Thomas Kwa comments on Thomas Kwa’s Shortform

Thomas Kwa 30 Jul 2022 20:07 UTC
19 points
0
Maybe this is too tired a point, but AI safety really needs exercises—tasks that are interesting, self-contained (not depending on 50 hours of readings), take about 2 hours, have clean solutions, and give people the feel of alignment research.
I found some of the SERI MATS application questions better than Richard Ngo’s exercises for this purpose, but there still seems to be significant room for improvement. There is currently nothing smaller than ELK (which takes closer to 50 hours to develop a proposal for and properly think about it) that I can point technically minded people to and feel confident that they’ll both be engaged and learn something.
What links here?
- Thomas Kwa🔹's comment on Per Ivar Friborg’s Quick takes by Per Ivar Friborg (EA Forum; 3 Sep 2022 19:00 UTC; 7 points)
- Richard_Ngo 20 Oct 2022 1:34 UTC
  3 points
  1
  Parent
  If you let me know the specific MATS application questions you like, I’ll probably add them to my exercises.
  (And if you let me know the specific exercises of mine you don’t like, I’ll probably remove them.)
- Viliam 5 Aug 2022 11:04 UTC
  2 points
  0
  Parent
  Not sure if this is what you want, but I can imagine an exercise in Goodharting. You are given the criteria for a reward and the thing they were supposed to maximize, your task is to figure out the (least unlikely) way to score very high on the criteria without doing to well on the intended target.
  For example: Goal = make the people in the call center more productive.
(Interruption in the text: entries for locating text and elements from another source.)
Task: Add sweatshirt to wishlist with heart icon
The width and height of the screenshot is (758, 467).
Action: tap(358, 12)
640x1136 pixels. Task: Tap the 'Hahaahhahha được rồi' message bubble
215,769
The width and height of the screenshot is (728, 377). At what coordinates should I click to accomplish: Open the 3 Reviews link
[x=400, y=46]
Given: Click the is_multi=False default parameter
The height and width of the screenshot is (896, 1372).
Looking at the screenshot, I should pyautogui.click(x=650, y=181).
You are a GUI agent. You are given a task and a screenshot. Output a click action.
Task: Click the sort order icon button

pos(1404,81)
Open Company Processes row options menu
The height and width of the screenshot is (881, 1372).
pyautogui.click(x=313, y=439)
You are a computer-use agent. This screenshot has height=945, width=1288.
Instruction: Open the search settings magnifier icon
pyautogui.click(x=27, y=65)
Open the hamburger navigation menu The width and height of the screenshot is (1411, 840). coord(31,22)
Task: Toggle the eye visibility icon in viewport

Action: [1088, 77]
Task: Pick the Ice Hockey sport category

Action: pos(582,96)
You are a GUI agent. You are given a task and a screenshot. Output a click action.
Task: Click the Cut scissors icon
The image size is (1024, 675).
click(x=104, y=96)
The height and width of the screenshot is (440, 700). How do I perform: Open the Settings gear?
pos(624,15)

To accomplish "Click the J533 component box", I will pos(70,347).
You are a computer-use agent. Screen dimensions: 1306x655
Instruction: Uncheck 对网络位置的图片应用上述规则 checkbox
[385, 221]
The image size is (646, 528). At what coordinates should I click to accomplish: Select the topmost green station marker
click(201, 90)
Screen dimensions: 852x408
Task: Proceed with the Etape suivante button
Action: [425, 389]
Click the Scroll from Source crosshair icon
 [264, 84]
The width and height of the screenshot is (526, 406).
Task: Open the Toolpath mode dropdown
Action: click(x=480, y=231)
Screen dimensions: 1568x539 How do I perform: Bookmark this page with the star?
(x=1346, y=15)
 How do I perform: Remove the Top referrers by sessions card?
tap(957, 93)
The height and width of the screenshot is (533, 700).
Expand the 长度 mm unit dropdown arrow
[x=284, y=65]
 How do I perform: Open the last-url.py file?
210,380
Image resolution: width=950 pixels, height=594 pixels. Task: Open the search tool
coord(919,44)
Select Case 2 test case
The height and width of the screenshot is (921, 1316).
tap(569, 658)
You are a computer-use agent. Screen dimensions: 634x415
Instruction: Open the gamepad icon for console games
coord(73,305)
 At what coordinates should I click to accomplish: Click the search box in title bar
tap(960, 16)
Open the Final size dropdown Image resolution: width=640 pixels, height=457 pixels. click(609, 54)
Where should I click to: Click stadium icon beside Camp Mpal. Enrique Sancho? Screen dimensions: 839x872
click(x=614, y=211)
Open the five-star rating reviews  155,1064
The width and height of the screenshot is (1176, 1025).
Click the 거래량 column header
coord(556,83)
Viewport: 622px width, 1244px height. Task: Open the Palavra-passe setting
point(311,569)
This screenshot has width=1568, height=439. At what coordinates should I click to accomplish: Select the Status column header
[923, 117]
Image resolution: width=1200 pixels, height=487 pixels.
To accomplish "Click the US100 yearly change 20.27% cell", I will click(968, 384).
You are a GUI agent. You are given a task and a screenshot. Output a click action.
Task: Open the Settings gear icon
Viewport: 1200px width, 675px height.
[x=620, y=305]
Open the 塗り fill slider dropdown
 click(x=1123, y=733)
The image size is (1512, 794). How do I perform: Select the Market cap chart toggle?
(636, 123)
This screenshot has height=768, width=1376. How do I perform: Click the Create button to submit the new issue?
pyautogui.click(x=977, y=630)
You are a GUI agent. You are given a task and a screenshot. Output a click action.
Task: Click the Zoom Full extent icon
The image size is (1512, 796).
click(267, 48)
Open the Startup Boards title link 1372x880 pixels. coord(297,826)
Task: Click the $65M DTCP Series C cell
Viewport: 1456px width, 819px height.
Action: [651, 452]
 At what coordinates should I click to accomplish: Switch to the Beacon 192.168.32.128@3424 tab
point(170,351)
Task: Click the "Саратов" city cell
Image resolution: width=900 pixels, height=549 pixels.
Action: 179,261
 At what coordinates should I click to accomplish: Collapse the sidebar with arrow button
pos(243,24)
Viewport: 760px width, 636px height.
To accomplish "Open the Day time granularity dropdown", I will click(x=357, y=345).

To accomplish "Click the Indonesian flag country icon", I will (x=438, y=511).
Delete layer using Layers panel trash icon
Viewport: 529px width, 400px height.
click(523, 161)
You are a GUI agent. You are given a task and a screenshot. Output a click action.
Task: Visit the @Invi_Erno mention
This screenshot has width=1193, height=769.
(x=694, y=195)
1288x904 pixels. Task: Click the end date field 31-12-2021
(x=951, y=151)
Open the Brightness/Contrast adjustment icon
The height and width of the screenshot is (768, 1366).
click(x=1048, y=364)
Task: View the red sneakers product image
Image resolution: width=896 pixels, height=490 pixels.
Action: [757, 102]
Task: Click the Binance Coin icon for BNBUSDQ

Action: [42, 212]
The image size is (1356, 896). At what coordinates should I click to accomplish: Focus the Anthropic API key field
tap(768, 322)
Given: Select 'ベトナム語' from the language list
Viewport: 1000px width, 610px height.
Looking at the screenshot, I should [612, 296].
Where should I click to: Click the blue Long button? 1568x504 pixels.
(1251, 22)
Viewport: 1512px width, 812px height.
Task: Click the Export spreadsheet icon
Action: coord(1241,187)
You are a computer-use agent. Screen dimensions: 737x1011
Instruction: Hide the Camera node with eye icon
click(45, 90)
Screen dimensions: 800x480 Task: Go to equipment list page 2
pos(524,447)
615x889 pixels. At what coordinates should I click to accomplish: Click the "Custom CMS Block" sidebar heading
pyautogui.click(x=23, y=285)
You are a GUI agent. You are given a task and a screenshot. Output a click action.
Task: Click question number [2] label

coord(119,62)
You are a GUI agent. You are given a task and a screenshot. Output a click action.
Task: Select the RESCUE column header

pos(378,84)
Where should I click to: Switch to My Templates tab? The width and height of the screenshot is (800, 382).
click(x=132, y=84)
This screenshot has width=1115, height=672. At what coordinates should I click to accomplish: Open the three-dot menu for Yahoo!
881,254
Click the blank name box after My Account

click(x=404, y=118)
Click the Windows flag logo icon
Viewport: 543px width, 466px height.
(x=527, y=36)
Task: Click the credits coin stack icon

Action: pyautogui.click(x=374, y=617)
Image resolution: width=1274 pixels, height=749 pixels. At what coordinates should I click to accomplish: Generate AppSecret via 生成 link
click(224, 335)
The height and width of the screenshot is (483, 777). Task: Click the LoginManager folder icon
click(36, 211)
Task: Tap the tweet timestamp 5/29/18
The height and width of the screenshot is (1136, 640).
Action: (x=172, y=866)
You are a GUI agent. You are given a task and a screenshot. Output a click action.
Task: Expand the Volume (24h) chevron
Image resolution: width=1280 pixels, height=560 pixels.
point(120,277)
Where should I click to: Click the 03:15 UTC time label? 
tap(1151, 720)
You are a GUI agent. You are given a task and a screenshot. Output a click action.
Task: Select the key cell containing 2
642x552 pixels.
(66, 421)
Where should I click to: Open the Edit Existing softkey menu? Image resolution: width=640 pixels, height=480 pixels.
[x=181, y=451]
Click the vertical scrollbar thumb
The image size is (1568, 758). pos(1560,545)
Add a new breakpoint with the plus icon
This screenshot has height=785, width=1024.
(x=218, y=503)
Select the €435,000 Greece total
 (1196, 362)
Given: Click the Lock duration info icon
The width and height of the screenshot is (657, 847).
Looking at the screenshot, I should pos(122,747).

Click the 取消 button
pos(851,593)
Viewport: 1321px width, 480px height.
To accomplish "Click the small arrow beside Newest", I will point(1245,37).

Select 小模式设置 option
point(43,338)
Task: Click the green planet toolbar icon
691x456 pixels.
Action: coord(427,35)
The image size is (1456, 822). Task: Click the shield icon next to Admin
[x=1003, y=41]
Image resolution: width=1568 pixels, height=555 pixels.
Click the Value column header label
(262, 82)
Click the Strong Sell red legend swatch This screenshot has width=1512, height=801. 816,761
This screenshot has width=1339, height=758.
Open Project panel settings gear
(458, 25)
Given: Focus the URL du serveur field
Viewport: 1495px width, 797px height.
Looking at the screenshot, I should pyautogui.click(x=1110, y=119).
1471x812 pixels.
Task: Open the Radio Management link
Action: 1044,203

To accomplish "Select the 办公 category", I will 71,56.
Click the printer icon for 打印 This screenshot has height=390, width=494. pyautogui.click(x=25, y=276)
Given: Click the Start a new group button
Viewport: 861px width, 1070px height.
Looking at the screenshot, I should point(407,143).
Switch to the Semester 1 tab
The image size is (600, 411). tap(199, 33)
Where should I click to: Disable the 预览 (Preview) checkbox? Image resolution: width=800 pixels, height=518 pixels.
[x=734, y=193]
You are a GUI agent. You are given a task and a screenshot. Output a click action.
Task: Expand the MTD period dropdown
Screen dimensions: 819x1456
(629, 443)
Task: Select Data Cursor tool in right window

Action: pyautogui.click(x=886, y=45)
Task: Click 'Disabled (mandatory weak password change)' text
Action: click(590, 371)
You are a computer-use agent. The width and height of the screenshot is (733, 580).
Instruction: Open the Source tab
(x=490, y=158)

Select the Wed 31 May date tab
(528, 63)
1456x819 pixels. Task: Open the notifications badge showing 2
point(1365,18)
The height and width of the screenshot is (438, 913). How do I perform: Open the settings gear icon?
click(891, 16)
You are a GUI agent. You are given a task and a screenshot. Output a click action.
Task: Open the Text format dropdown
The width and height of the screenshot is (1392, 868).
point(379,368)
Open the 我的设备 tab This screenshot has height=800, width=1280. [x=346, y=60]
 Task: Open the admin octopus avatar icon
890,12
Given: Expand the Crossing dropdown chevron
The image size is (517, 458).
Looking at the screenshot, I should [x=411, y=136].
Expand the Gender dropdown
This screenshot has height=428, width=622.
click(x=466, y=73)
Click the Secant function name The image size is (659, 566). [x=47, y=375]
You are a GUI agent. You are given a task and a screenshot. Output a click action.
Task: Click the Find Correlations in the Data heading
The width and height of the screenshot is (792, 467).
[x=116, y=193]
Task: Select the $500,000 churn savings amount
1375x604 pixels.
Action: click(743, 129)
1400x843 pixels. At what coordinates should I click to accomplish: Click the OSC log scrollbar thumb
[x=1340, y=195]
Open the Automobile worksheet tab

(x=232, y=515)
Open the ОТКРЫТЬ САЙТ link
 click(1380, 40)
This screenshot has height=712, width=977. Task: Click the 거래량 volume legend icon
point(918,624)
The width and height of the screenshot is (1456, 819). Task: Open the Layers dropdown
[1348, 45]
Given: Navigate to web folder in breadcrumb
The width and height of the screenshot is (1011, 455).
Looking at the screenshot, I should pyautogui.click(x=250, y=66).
Measure = your salary depends on how many phone calls you handle each day. Intended behavior = picking up the phone quickly, trying to solve the problems quickly. Actual behavior = “accidentally” dropping phone calls after a few seconds so that the customer has to call you again (and that counts by the metric as two phone calls answered).
  Another example: Goal = make the software developers more productive. Measure 1 = number of lines of code written. Measure 2 = number of bugs fixed.
  I am proposing this because it seems to me that from a 30000 foot view, a big part of AI alignment is how to avoid Goodharting. (“Goal = create a happy and prosperous future for humanity. Measure = something that sounds very smart and scientific. Actual behavior = universe converted to paperclips, GDP successfully maximized.”)